What to do =
The line that contains "Image resolution: width=400" marks the start. Please set it down, with every later line of the data, exactly and without pictures.

(Stored records)
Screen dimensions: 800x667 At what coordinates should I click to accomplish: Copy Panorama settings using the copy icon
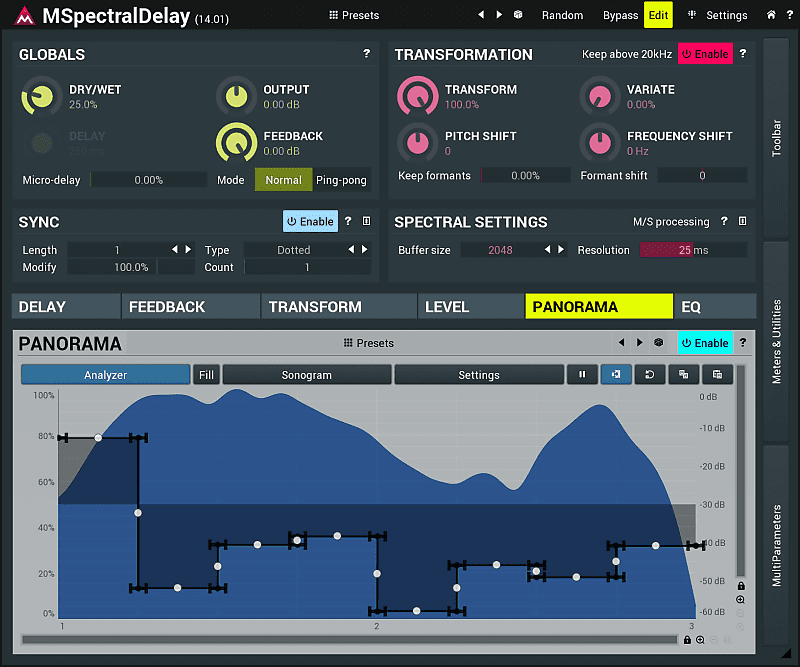683,374
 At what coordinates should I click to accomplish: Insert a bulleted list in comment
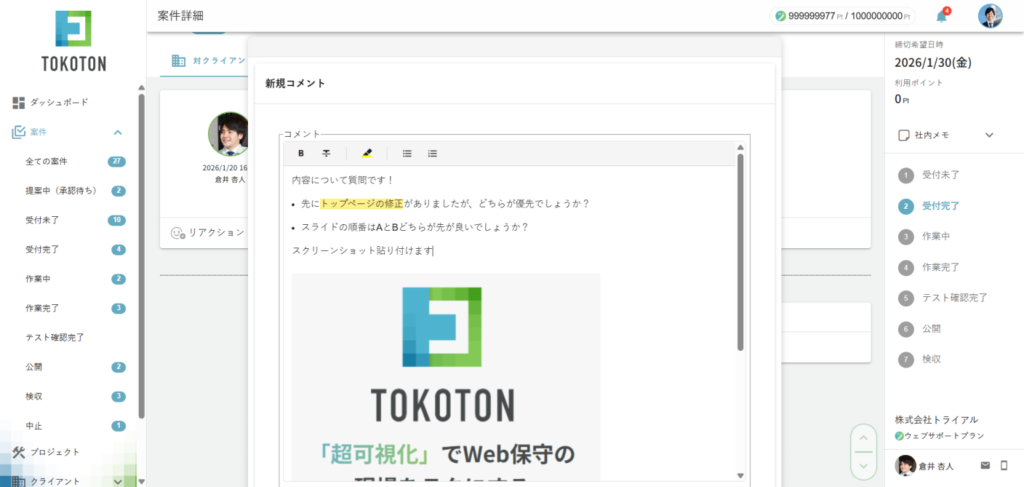pyautogui.click(x=407, y=153)
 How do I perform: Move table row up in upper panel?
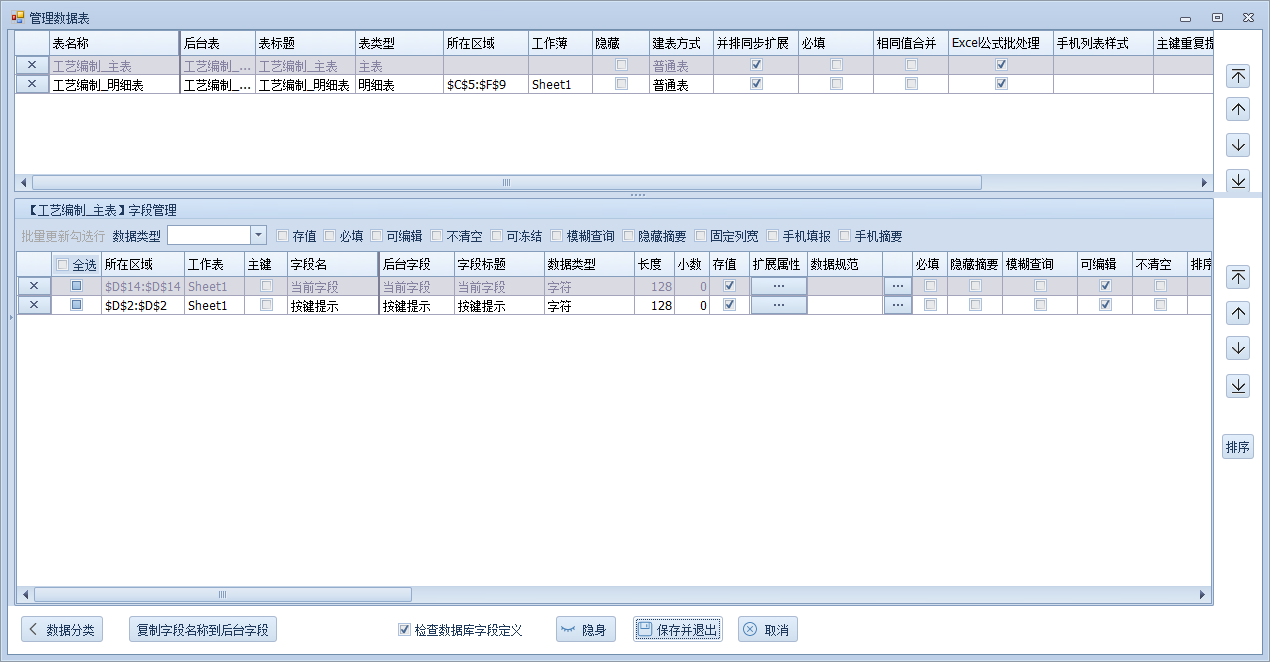click(1238, 111)
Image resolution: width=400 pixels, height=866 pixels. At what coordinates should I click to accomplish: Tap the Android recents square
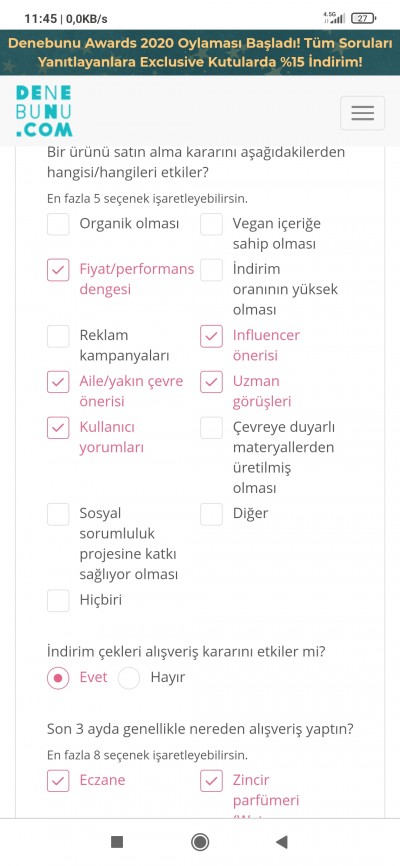pyautogui.click(x=117, y=842)
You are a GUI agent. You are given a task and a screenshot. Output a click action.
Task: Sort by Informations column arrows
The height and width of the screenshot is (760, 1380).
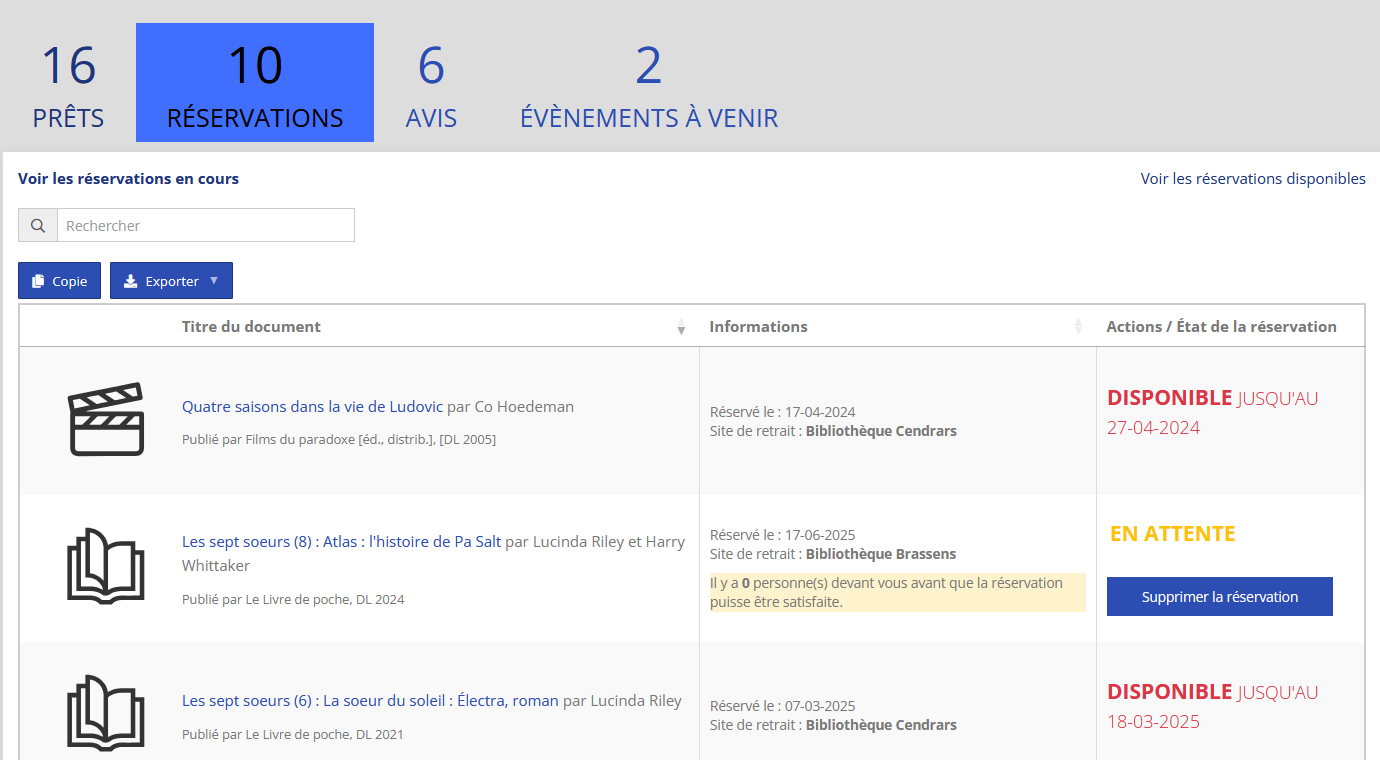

Response to the exercise =
Image resolution: width=400 pixels, height=866 pixels. At what coordinates should I click to accomplish: Tap the Android recents square
pyautogui.click(x=117, y=842)
You are a GUI agent. You are given a task and a screenshot. Output a click action.
Task: Sort by Informations column arrows
The height and width of the screenshot is (760, 1380).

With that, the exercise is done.